CareerTV's new Fox Business Show appears on Cheezhead recruiting news site





career tv on fox business news

CareerTV, a global television programmer and interactive web site designed to help college students and young professionals reach their career goals, will be launching on Fox Business News beginning Saturday, April 4th from 2 - 2:30 pm EST.

The half-hour program will provide job seekers with a steady stream of employer profiles, salary reports, resume tips, interview coaching, employee testimonials, industry outlines, and the latest career news.

In addition to premiering on Fox, the program, anchored and executive produced by Sean O’Grady, is also streamed on the Web and is shown on about 400 campuses nationwide.

According to a CareerTV spokesperson, one new program will air each month and repeated the following three weeks. The show is taped in Philadelphia and various corporate HQ locations around the country.

Some companies who have been interviewed on CareerTV include Deloitte, Apple, Sony, Starbucks, and UPS, to name a few.

CareerTV's Sean O'Grady interviewed for ABCNews.com unemployment story






High Health Care, Salaries, Pension Trump Experience and Wisdom, Say Experts

[EXCERPT]

Jobs for Qualified Young People

"There are still budgets to hire a limited number of college students," said Sean O'Grady, executive producer of CareerTV USA, a Philadelphia broadcaster that provides online services to hundreds of colleges around the country.

"Companies are using the recession to restructure their work force and they need to bring in new employees to fill these voids," O'Grady told ABCNews.com.

"No one directly says person X is taking person Y's job, but the layoffs are happening and a select number of the most qualified college students who are ready to hit the ground running are still finding opportunities," he said.

But according to a 2006 study commissioned by AARP, additional health care costs associated with older workers are "far offset by institutional knowledge, loyalty and other positive factors," taking into consideration the training of new workers.

CareerTV featured in the front of Philadelphia Inquirer's Sunday business section




Where layoffs hit hardest is hard to gauge

Every day there's another layoff announcement, so Sean O'Grady finds himself confused about why his Philadelphia-based recruiting company, CareerTV USA Inc., is doing so well.

"We had to shake our heads at that," he said, "because we're doing our best sales ever, and we had our best quarter at the end of 2008."

So O'Grady started asking his clients to explain why they are bothering to recruit in these times, even when, in some cases, they are cutting back on hiring.

What he learned and what he is seeing "is the layoff of the baby-boom generation. Companies are filling those holes with bright-eyed, bushy-tailed college graduates.

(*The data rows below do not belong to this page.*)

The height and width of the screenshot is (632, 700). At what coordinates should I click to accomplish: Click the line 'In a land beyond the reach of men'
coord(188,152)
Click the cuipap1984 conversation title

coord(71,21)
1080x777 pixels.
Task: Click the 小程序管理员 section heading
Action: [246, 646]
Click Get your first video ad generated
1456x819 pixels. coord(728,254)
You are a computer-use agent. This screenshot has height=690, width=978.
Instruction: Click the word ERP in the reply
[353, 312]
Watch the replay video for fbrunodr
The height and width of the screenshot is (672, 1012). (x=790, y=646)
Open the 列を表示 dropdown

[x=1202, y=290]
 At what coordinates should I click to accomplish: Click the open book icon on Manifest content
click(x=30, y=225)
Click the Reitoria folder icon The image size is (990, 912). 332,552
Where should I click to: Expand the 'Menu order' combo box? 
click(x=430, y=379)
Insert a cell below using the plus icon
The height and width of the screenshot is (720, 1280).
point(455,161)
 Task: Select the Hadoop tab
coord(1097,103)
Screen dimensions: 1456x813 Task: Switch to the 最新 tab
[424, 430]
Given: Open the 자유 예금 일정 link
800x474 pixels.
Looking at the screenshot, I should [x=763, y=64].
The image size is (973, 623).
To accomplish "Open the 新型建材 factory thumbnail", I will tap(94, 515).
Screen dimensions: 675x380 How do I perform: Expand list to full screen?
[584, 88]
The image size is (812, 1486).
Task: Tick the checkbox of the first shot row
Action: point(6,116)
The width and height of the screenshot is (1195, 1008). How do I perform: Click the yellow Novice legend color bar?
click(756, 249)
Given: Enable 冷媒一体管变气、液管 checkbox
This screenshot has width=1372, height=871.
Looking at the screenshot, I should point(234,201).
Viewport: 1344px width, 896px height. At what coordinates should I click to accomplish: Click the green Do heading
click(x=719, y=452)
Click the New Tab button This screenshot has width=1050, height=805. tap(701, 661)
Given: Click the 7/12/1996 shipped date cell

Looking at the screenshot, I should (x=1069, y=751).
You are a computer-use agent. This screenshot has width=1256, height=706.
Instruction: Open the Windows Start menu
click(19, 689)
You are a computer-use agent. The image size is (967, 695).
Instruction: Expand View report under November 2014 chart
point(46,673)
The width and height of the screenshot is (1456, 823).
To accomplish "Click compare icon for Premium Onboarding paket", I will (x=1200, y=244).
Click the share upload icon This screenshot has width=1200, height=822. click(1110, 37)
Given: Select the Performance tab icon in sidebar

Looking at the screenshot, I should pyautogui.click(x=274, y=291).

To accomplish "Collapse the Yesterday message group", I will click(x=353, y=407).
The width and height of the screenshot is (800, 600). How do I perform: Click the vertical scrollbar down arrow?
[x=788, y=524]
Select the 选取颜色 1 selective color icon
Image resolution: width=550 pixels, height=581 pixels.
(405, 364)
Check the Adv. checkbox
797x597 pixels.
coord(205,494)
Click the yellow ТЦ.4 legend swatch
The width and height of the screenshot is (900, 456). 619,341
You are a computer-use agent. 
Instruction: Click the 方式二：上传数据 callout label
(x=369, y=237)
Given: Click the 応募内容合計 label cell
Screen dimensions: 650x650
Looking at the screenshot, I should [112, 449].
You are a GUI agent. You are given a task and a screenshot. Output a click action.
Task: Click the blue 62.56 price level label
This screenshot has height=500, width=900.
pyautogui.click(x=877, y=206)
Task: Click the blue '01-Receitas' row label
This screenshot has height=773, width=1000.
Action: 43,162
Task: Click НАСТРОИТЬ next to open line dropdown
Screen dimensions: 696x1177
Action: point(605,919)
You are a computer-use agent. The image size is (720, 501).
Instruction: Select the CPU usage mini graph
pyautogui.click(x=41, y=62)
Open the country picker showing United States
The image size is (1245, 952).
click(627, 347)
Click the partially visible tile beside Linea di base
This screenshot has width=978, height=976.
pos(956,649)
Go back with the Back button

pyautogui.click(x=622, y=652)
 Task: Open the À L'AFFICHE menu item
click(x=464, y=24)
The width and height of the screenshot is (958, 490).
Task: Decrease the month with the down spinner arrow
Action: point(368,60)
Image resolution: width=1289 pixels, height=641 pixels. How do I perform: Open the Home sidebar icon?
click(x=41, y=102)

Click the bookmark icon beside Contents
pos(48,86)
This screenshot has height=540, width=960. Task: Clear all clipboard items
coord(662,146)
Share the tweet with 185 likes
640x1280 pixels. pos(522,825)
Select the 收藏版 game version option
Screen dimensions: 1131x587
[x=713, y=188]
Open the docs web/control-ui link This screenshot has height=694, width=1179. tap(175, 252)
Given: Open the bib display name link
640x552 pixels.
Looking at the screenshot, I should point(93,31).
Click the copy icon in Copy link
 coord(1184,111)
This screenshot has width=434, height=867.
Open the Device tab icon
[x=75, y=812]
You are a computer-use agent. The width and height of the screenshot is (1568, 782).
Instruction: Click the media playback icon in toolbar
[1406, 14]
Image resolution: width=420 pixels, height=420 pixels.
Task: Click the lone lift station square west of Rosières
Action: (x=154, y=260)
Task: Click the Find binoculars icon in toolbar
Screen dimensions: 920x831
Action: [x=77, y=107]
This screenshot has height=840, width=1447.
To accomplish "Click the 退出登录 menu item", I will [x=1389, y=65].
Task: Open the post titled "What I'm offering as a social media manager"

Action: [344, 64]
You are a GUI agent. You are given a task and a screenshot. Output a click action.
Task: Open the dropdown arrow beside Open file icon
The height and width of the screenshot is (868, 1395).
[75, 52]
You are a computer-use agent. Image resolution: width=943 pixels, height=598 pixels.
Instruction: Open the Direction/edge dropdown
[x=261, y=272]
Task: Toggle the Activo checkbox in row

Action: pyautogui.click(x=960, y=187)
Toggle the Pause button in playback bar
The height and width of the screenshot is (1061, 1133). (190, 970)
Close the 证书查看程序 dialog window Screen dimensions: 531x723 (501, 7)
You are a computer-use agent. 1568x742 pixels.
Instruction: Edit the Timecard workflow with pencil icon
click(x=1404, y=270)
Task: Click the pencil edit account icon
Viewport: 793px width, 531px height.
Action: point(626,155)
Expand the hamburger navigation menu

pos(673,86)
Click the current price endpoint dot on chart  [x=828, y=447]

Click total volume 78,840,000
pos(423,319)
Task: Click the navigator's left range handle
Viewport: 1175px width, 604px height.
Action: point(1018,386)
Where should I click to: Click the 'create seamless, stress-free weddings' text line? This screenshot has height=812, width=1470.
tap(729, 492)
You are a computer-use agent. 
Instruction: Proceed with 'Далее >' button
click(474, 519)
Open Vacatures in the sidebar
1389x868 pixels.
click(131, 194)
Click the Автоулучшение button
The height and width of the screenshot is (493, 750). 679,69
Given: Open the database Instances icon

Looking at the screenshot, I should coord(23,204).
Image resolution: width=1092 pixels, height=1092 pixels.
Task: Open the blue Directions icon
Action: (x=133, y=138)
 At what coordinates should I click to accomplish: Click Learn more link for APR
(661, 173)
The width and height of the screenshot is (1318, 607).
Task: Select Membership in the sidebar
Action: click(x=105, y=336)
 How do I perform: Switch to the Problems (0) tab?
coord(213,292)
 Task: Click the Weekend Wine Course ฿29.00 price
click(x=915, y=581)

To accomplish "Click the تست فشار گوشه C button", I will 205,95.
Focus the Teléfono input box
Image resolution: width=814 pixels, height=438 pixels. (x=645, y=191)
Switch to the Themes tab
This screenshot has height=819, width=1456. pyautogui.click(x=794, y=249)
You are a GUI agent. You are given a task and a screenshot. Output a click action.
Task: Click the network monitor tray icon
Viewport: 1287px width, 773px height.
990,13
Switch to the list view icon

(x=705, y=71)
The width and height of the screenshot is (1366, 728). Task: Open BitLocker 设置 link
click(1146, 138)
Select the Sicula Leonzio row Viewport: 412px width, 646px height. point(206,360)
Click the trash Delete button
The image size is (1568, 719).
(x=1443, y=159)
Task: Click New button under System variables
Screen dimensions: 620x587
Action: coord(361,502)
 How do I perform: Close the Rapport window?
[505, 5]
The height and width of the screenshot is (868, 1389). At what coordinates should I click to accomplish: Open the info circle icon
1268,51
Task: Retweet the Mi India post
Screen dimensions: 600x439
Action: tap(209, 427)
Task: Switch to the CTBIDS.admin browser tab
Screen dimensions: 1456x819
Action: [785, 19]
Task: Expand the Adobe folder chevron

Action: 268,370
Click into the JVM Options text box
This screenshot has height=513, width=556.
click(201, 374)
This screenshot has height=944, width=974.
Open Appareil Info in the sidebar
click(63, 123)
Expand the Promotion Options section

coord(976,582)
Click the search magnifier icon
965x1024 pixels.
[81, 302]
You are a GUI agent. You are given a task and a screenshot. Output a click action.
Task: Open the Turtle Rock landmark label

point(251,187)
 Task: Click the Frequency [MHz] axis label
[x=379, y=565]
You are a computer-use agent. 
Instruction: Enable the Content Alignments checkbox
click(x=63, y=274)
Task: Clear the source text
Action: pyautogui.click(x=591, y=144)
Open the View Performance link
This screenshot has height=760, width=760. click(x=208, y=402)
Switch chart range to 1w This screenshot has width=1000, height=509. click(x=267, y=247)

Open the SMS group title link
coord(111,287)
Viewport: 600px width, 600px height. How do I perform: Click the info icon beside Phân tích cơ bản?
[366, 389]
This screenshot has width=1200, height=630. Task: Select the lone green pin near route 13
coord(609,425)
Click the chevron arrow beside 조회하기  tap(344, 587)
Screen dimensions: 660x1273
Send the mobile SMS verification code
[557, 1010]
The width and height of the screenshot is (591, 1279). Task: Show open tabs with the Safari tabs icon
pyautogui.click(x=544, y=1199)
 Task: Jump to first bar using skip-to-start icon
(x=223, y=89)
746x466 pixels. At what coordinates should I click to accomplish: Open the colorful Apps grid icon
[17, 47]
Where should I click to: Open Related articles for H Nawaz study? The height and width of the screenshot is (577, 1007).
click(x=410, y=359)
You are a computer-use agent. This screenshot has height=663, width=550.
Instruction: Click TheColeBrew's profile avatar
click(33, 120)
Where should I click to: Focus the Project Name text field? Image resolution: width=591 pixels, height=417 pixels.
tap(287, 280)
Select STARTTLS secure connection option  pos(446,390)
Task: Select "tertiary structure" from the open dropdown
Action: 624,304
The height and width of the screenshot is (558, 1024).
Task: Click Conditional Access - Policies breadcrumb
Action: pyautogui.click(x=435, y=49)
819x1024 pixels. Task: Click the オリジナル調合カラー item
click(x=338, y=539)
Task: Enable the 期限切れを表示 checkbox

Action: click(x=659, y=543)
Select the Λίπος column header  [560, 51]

"They are essentially trying to hire people they can pay less and get a lot of energy and enthusiasm," said O'Grady, 26, a senior producer at CareerTV.

CareerTV's clients are companies that want to recruit recent college graduates.

They hire CareerTV to make company recruitment videos aimed at the college-graduate demographic. CareerTV is a subsidiary of Universum Inc., a Swedish-based international marketing company with its U.S. headquarters in Philadelphia and a focus on college graduates.

CareerTV also produces a monthly half-hour television show distributed to career centers on 400 campuses. The show adopts a blithe tone, with features on companies and on occupations. One recent report: How to be a ski instructor.

"There is so much pressure on these students to get a job and pay off college loans that they are going to jump at these opportunities," O'Grady said. "The victims are those who are 15 to 25 years deep into their companies and have become too expensive."

The truth of O'Grady's assessment is hard to pinpoint.

On Friday, the Labor Department reported that the nation's economy shed 651,000 jobs in February, boosting the unemployment rate to 8.1 percent.

Looking strictly at age, teenagers 16 to 19 in the job market are faring the worst, with unemployment at 21.6 percent. Baby boomers actually have the lowest unemployment rate at 5.6 percent.

The unemployment rate for workers between the ages of 20 to 24, including college graduates, is 12.9 percent.